I’ll go into the motivation for optocouplers along with the laser controller wiring details.
As delivered, the PCB has:
- R1 = 1 kΩ (a convenient 1 V/mA current sense)
- R2 = 10 kΩ (a rather high-value pullup)
The idea is to add an able-bodied transistor to the output in a Darlington configuration:

Some rummaging produced a small bag of 2N3904 transistors, although nearly any small NPN transistor will suffice. Removing R2 cleared the field for modification:

The 2N3904 transistor (with the usual EBC pinout) fits face-down under the PCB:

The cross-legged layout conceals the emitter and base leads being soldered snugly to the former OUT and GND terminals, respectively, with the collector going to the VCC terminal.
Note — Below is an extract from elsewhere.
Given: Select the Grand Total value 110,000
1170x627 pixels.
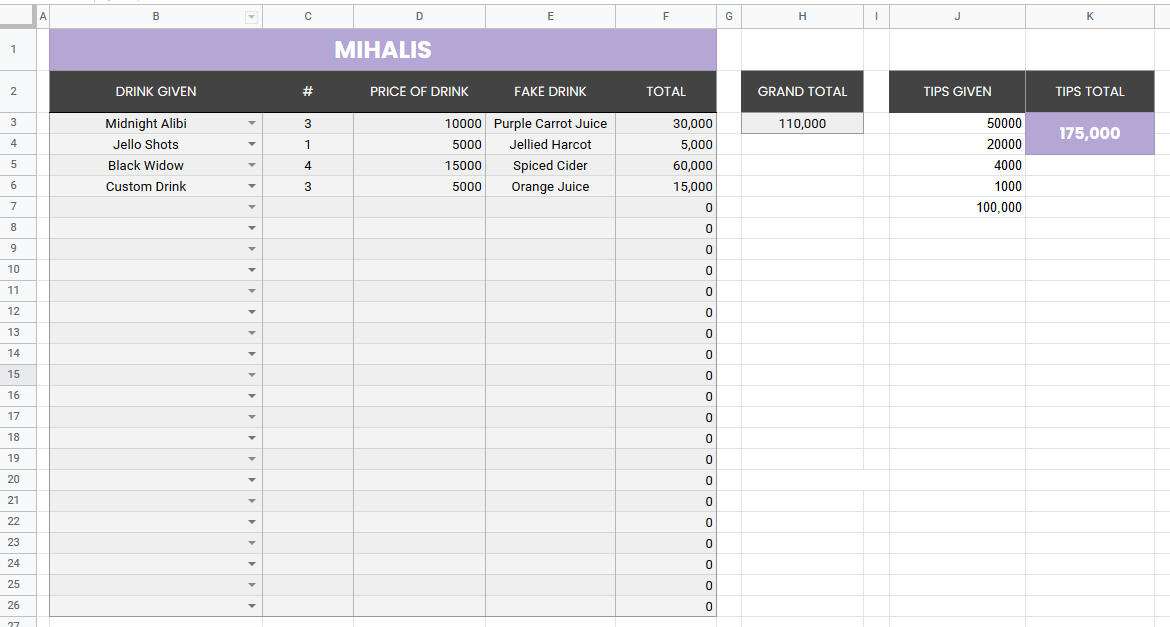Looking at the screenshot, I should 802,124.
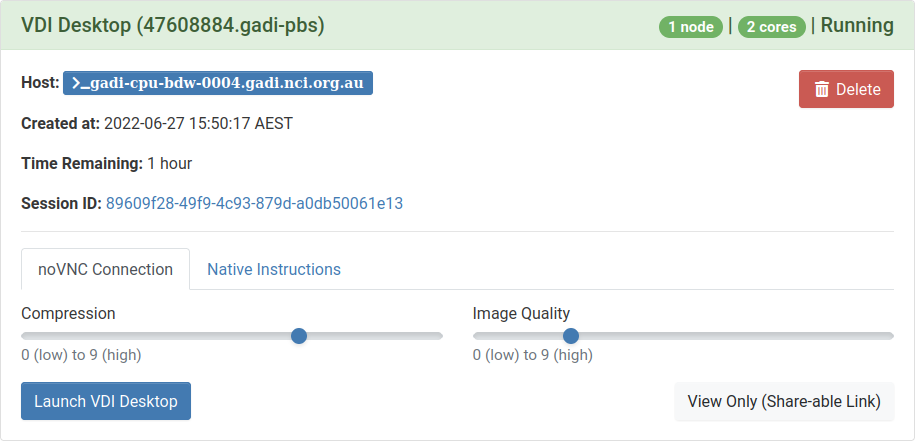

The terminals thus become:
VCC→ CollectorOUT→ EmitterGND→ X (no connection)
Although I have little reason to believe the EL817 chips are anything other than what they claim to be, their topmarks seemed rather casual:

The other four chips carried C333 rank + date codes.
The datasheet says the C means the Current Transfer Ratio is 200% to 400%: the output current should be 2× to 4× the diode current. The test condition are 5 mA into the diode and 5 V across the transistor terminals. A quick test:
- 2 mA → 4 mA = 2×
- 5 mA → 15 mA = 3×
- 10 mA → 35 mA = 3.5×
- 12 mA → 40 mA = 3.3×
The output transistor is rated only to 50 mA, so I stopped at 40 mA. The CTR is between 200% and 350% over that range, suggesting the parts are really real.
The 2N3904 should have an hFE above 60 in that current range and multiply the EL817 gain by about that amount. Another quick test in the Darlington configuration, now with the 5 V supply across the 2N3904:
- 100 µA → 8.1 mA = 81×
- 250 µA → 43 mA = 172×
- 500 µA → 83 mA = 166×
The overall current gain is 40× to 50×, less than the estimate, but plenty high enough for my purposes. If you cared deeply, you’d run a circuit simulation to see what’s going on.
Knowing I needed only 50-ish mA, stopping with the transistor burning half a watt (because VCE is held at 5 V) seemed reasonable. In actual use, VCE will be on the order of 1 V and the dissipation will be under 100 mW.
A quick test shows they work as intended:

But, yeah, talk about hairballs. Those things cry for little housings to keep them out of trouble.
The chonky lumps with orange stripes are Wago Lever-Nut connectors: highly recommended.